→ **PROBLEM DESCRIPTION**: Give back each line of the listing below that contains the string "agent".

[RECORDS FOR THIS TASK Boundary: Start]

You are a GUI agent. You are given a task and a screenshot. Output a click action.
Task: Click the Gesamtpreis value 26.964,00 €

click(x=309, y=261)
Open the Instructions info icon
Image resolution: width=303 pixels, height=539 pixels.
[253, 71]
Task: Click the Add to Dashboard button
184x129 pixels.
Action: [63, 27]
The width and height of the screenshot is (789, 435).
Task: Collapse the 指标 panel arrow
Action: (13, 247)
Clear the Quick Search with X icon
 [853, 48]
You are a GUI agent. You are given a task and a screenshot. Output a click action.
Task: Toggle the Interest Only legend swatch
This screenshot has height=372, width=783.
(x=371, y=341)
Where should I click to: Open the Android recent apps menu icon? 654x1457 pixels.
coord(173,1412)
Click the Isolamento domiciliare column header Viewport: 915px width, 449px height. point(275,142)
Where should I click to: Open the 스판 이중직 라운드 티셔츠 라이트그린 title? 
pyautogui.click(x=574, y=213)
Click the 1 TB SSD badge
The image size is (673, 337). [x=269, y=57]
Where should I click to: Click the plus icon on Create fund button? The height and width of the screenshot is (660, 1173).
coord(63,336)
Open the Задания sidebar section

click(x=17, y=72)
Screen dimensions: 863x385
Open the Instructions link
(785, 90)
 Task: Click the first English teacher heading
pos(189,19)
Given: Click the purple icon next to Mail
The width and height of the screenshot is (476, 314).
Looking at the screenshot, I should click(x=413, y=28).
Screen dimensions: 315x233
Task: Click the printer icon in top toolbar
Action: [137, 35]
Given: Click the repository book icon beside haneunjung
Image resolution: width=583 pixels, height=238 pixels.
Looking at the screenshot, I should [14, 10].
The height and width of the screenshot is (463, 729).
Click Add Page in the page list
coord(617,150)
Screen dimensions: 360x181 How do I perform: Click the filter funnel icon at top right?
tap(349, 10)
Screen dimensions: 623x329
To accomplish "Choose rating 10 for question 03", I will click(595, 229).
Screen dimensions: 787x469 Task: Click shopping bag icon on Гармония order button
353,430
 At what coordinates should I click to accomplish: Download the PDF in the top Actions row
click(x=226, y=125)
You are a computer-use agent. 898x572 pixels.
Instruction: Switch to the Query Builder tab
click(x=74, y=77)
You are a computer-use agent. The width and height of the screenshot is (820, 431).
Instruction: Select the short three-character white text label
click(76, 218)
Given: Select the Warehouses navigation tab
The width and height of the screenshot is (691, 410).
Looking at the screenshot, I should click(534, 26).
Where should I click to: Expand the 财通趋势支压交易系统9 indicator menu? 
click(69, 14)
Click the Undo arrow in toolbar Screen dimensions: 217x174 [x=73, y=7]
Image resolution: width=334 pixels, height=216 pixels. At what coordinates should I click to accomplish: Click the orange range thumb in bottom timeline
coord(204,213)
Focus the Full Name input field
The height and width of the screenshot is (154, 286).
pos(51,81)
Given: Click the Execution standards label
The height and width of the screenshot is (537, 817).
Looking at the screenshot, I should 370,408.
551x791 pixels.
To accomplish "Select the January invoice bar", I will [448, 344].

[RECORDS FOR THIS TASK Boundary: End]

→ **OUTPUT FOR THIS TASK**:
You are a GUI agent. You are given a task and a screenshot. Output a click action.
You are a GUI agent. You are given a task and a screenshot. Output a click action.
You are a computer-use agent. 898x572 pixels.
You are a computer-use agent. The width and height of the screenshot is (820, 431).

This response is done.